Y comenzó el drama. Sus compañeros de trabajo corrieron en su auxilio. Nervios, gritos, alguien que le hace las primeras maniobras de resucitación. Otra que llama a los gritos al médico del organismo. El doctor, un dermatólogo joven, llega y agitado pide un desfribilador. Se da cuenta de la gravedad de la situación.
Sucede en el undécimo piso del edificio del Ministerio de Relaciones Exteriores de la Argentina. En el decimotercer piso había un desfibrilador, pero “es de uso exclusivo del señor ministro”, le dijeron.
Hay otro, pero está bajo llave en una oficina y el responsable de abrir no está.
La ambulancia llegó tarde. La mujer tenía 50 años y estaba esperando la respuesta de las autoridades de la Cancillería acerca de su continuidad laboral.

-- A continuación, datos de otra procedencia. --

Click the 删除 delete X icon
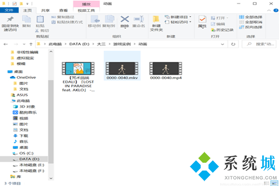 (125, 20)
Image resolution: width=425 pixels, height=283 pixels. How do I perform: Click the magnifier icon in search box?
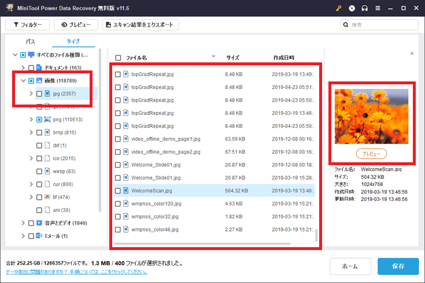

O no.
No se conoció el nombre de la víctima porque tanto “ayer como siempre, en el diario no hablaban de tí ni de mí”, como canta el devaluado Joaquín Sabina.
Una muerte meritocrática por la privatización del instrumento adecuado y por la irresponsabilidad responsable.
A 1.259 kilómetros de allí y varios días después, en Tucumán, dos policías provinciales asesinan por la espalda a un niño de 12 años de edad, Facundo Ferreira.
Morocho, pobre, con portación de cara y sospechas lombrosianas, la imagen de su cuerpo inerte y ensangrentado ensucia las redes sociales, grita el horror y maldice a las fieras desatadas por una doctrina que premia el homicidio por razones ideológicas y étnicas.
Pero claro, los medios de descomunicación están inundados de frivolidades, mentiras y chismes mientras el cuerpo de Facundo siembra perplejidades y lo convierte (es apenas una expresión de deseos) en Fecundo.
Dos tipos de muerte. Una, la de la desidia aristocrática y administrativa. La otra, una muerte clasista.